124. The method of claim 1, wherein administration of the single compound or pharmaceutically acceptable salt or solvate thereof, decreases a subject's WOMAC function score, as compared to the subject's WOMAC function score prior to administration.

125. (canceled)

126. The method of claim 1, wherein administration of the single compound or pharmaceutically acceptable salt or solvate thereof, decreases a subject's WOMAC pain score, as compared to the subject's WOMAC pain score prior to administration.

127. (canceled)

128. The method of claim 1, wherein administration of the single compound, or pharmaceutically acceptable salt or solvate thereof, decreases a subject's WOMAC stiffness score, as compared to the subject's WOMAC stiffness score prior to administration.

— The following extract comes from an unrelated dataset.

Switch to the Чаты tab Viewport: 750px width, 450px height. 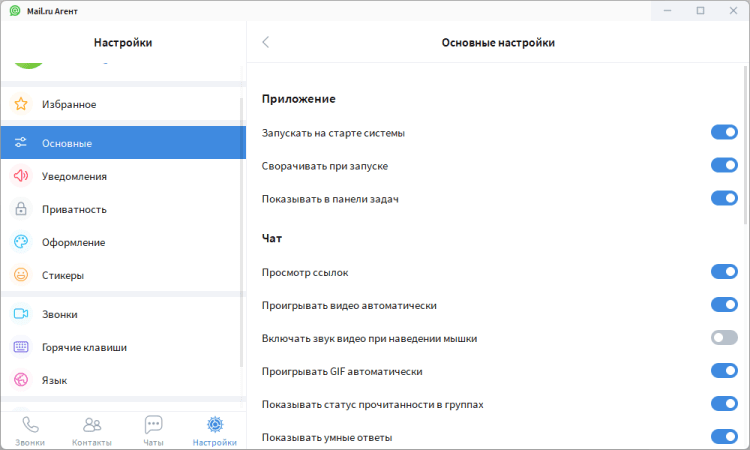pos(153,430)
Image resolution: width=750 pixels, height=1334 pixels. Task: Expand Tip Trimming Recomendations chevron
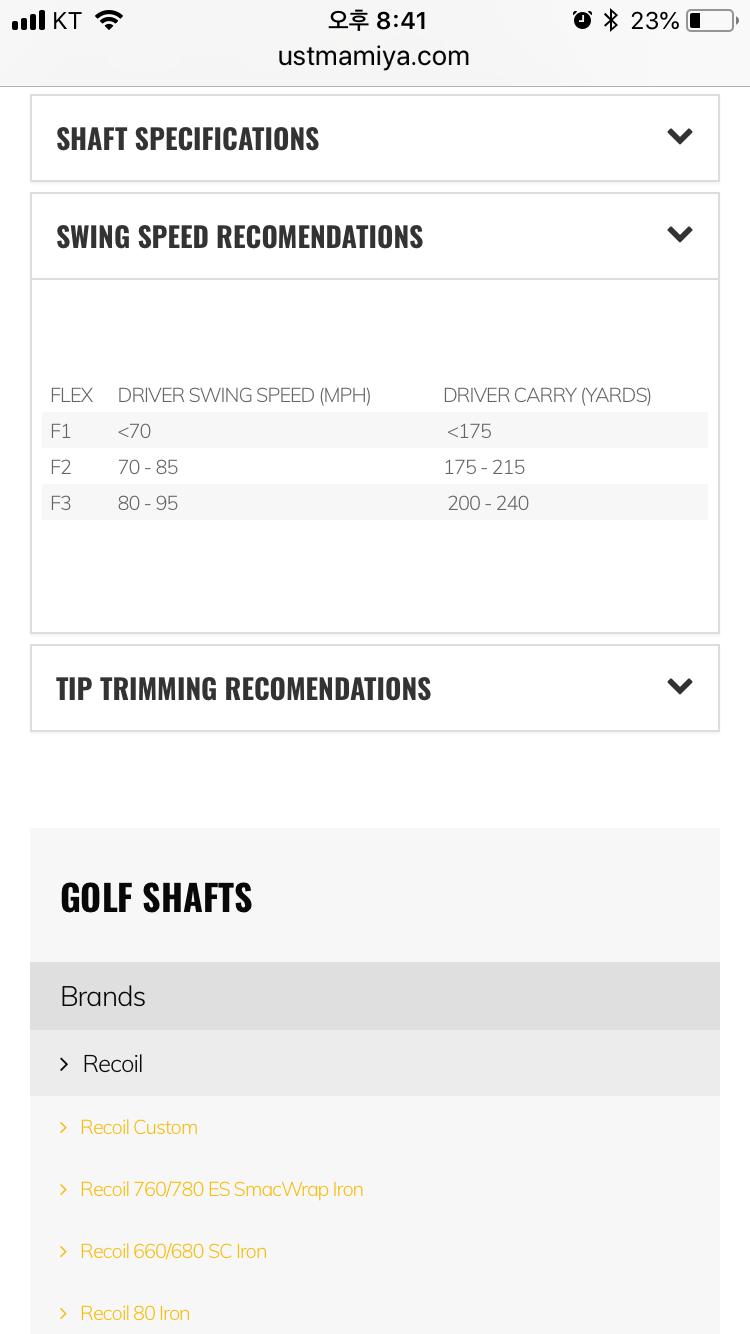pyautogui.click(x=680, y=687)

129. The method of claim 1, wherein administration of the single compound, or pharmaceutically acceptable salt or solvate thereof, decreases a subject's NRS score, as compared to the subject's NRS score prior to administration.

130.-131. (canceled)

132. A pharmaceutical composition comprising a therapeutically effective amount of a single compound, wherein the single compound inhibits CLK2 and/or CLK3 at an IC50 value of less than 100 nM and DYRK1A at an IC50 value of less than 100 nM, or a pharmaceutically acceptable salt or solvate thereof, and one or more pharmaceutical excipients

133. (canceled)

134. The pharmaceutical combination of claim 132, further comprising at least one pharmaceutically acceptable carrier.